The National Steering Group will continue to follow the research developments in cesarean section, particularly those relating to questions for which no evidence was found and those that are supported by evidence of very low or low certainty, where new recommendations or a change in the published recommendations may be warranted. Decisions to make updates will also be informed by data on ongoing studies identified from trial registry searches. Following the publication and dissemination of the guideline, any appropriate concern about the validity of any recommendation will be promptly communicated to the guideline implementers in addition to informing plans to update the recommendation.

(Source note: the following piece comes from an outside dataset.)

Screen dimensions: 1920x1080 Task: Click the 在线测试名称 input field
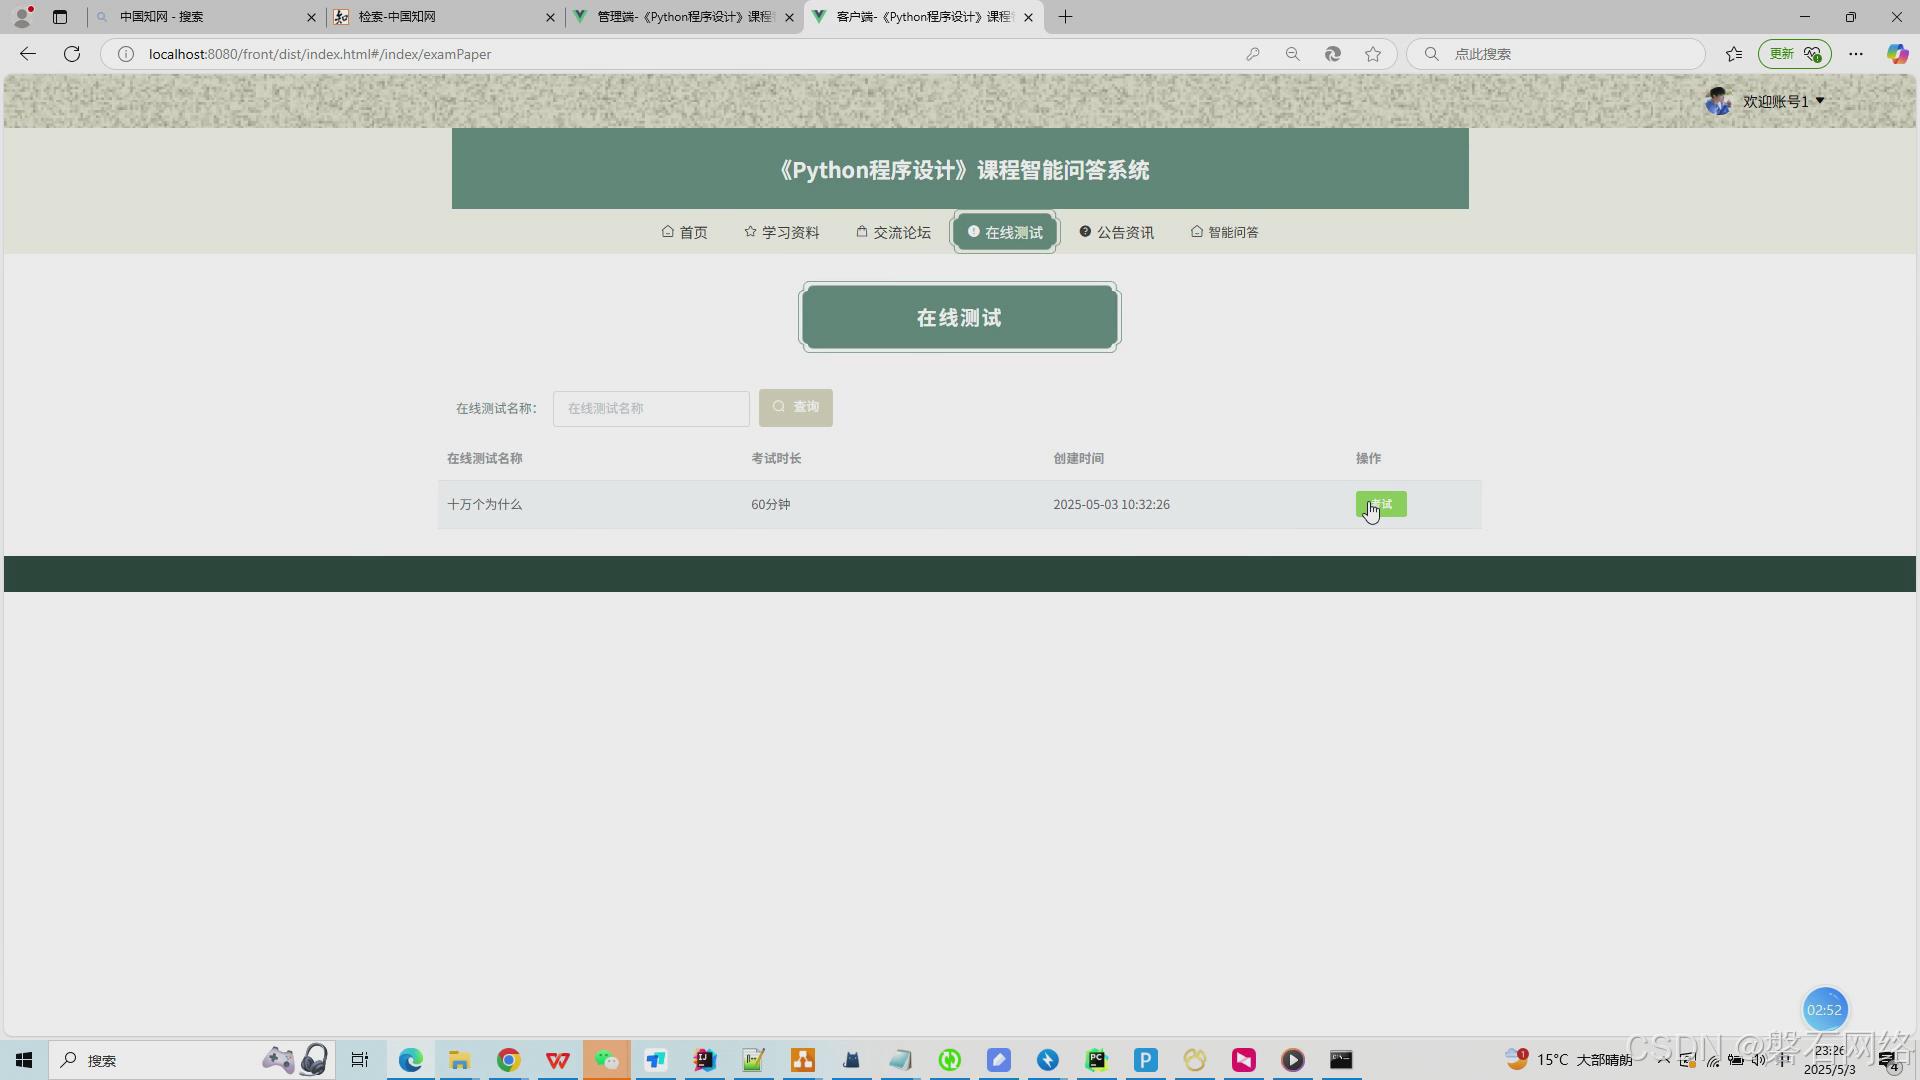click(x=651, y=408)
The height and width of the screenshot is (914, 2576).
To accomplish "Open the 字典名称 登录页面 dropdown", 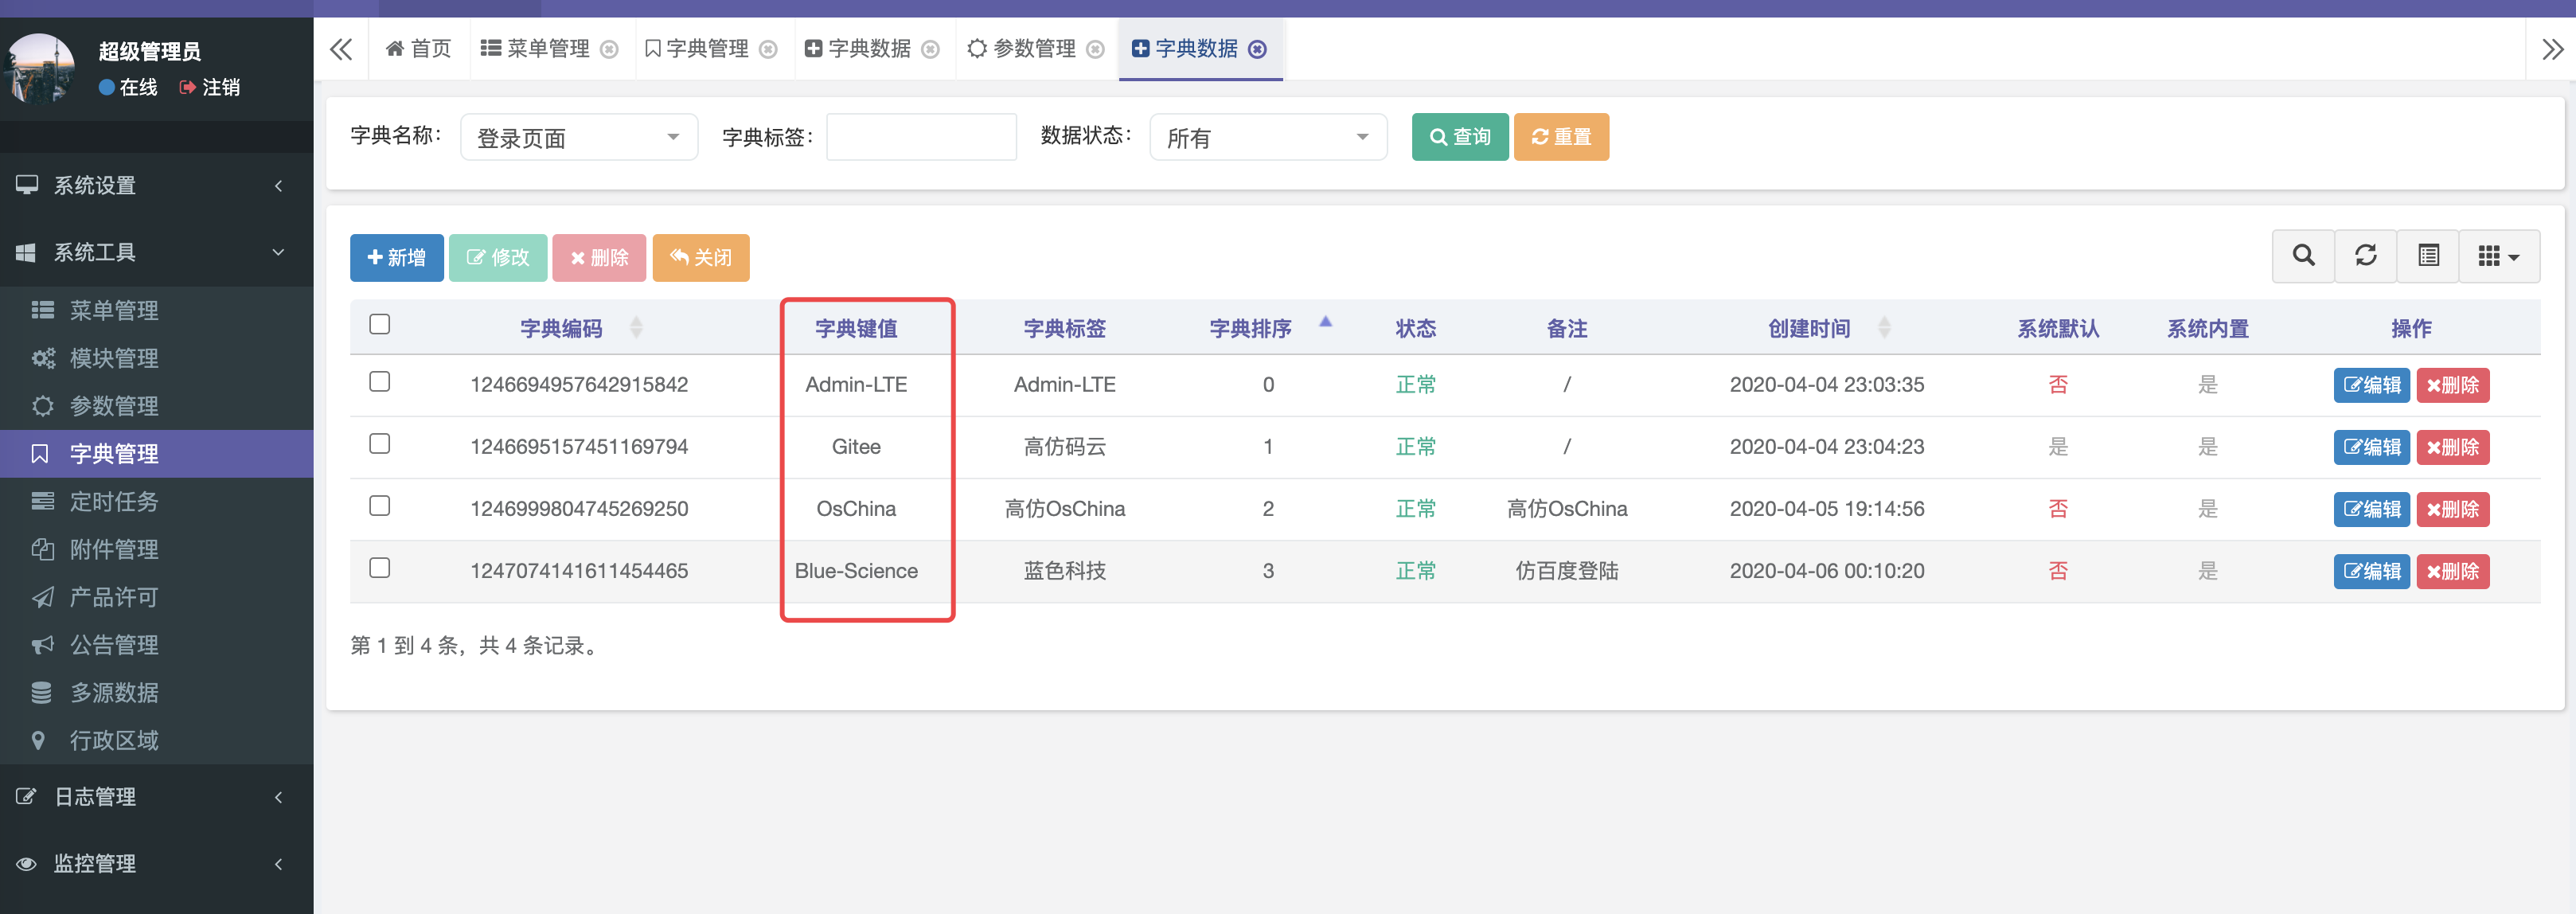I will coord(578,137).
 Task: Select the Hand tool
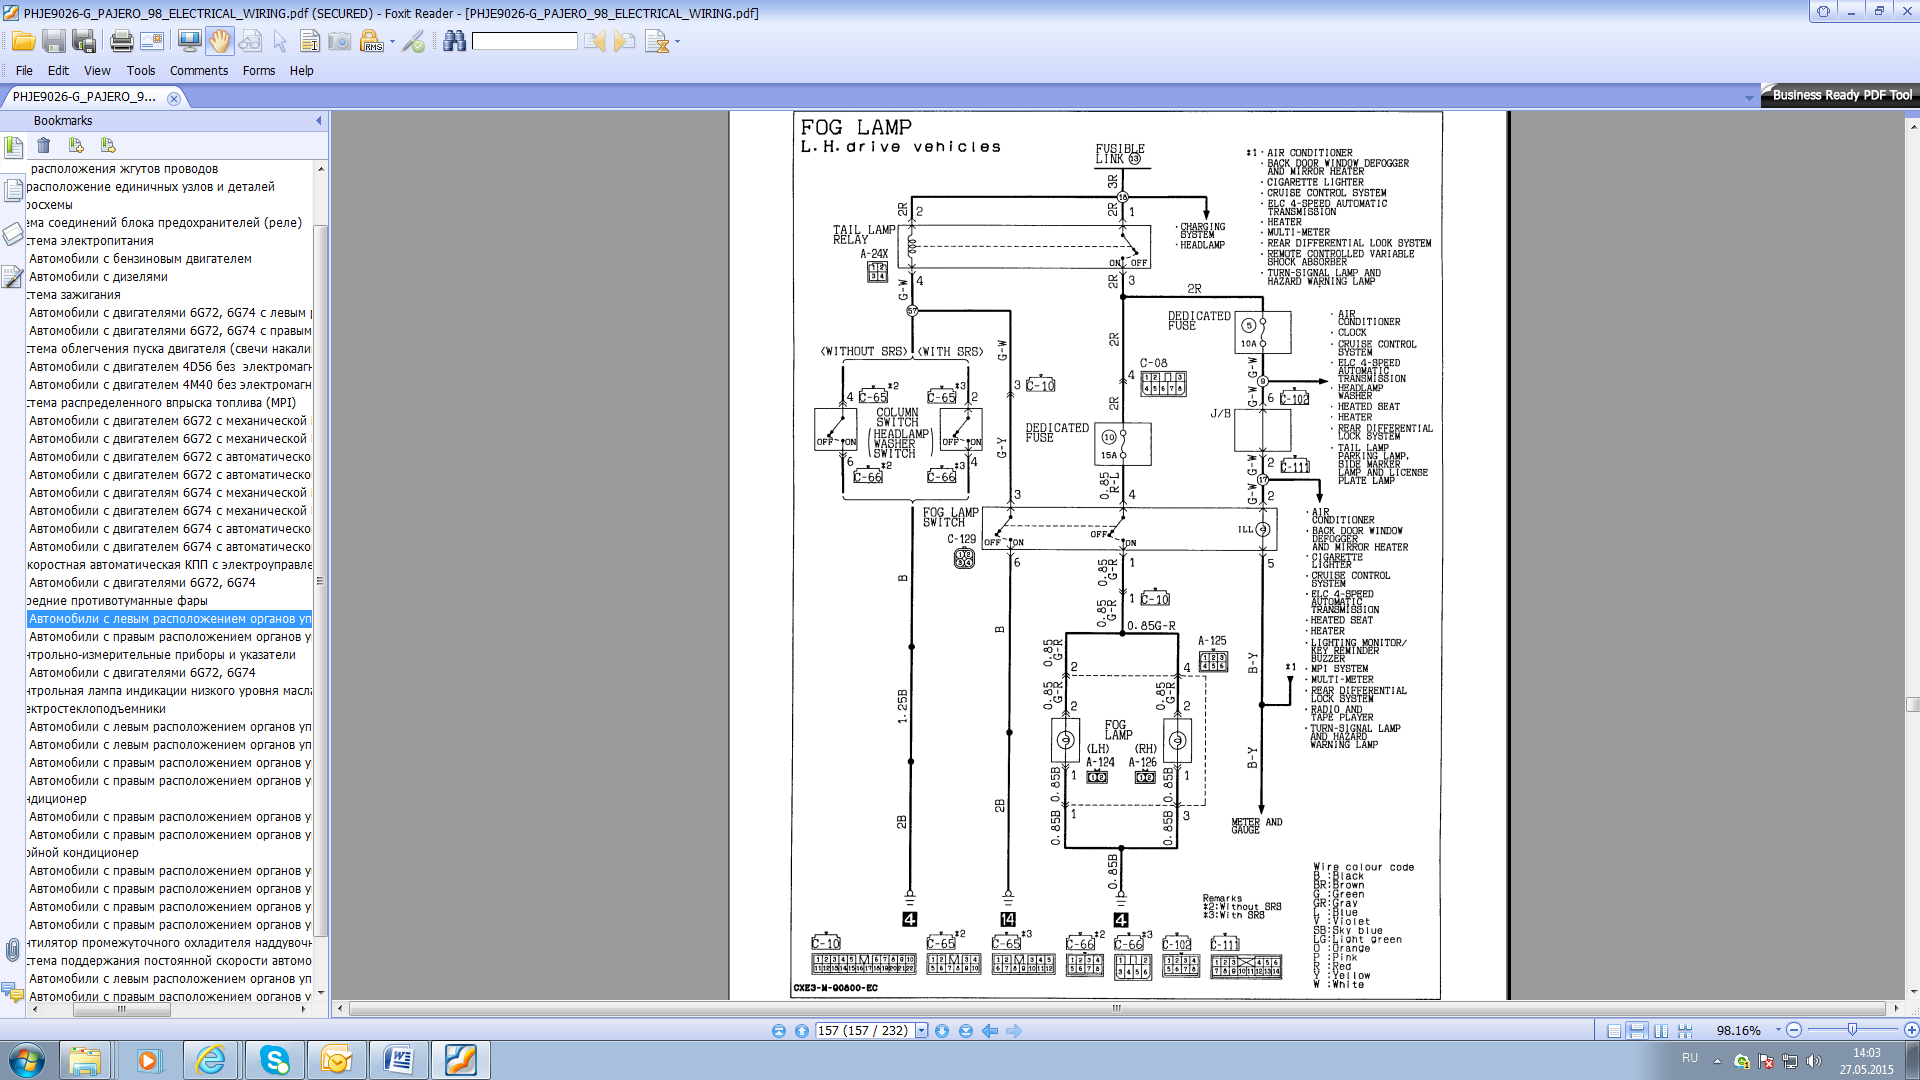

Where there are concerns about the validity of a recommendation based on new evidence, the systematic review addressing the primary question will be updated. Any new questions identified following the scoping exercise at the end of five years will undergo a similar process of evidence retrieval, synthesis and grading in accordance with the standards for guideline development.

In conjunction with the Steering Group, there will be periodic assessment of the currency of the recommendations and the need for new or updated guidance on the topic. This will be achieved by performing a scoping exercise among technical experts, health-care professionals, and research and service users to identify controversial or priority areas where evidence-based guidance may be needed.

➡️Dissemination

This guideline is available online and as a printed publication. Technical meetings will be held within the national maternity hospitals to share the recommendations and derivative products with the teams responsible for policy and program implementation.

The executive summary and recommendations will be translated into Arabic for mainstream media and the public. A policy brief summarizing the recommendations and implementation-related issues will be developed for policymakers and program managers. To increase awareness of the guideline, the recommendations will also be published in a peer-reviewed journal.

➡️Research implications

The GDG and Steering Group identified areas where further studies are needed based on four broad considerations:

1. uncertainty in the effects of the interventions due to evidence of very low or low certainty.

2. concerns with the applicability of the evidence (particularly as most interventions were assessed in single studies; the interventions would benefit from replication).

3. lack of studies for predefined guideline questions.

4. promising interventions not specifically designed to reduce cesarean births that would benefit from examination in areas with high cesarean section rates (e.g. continuous one-to-one intrapartum support).

Additional research questions were proposed by the GDG during the face-to-face meeting. In particular, the GDG emphasized that future intervention trials should be preceded with formative research to define locally relevant determinants of cesarean births. Prioritized research gaps include:

1)  Local evidence namely qualitative assessment of patient's values and preferences and studies of resources utilization: Evidence regarding patient’s values and preferences, utilization of resources involving the interventions, and feasibility is mandatory to elaborate the recommendations. This is crucial to successfully adapt an international document to the local context.

2)  Interventions that need rigorous controlled trials include Decision analysis tools, Audit and feedback, Information dissemination, Antenatal education on natural childbirth with training in breathing and relaxation techniques, nurse‐led applied relaxation training program, Psychosocial couple‐based prevention program, childbirth training workshop, Pelvic floor muscle training exercises, laborist model of obstetric care, psychoeducation (face to face or by telephone), education of public health nurses on childbirth classes, Prenatal education for husbands, cognitive behavioral therapy and childbirth psychotherapy, midwife-led continuity model of care, continuous one-to-one intrapartum support, simulation-based obstetrics and neonatal emergency training, physical activity-based interventions.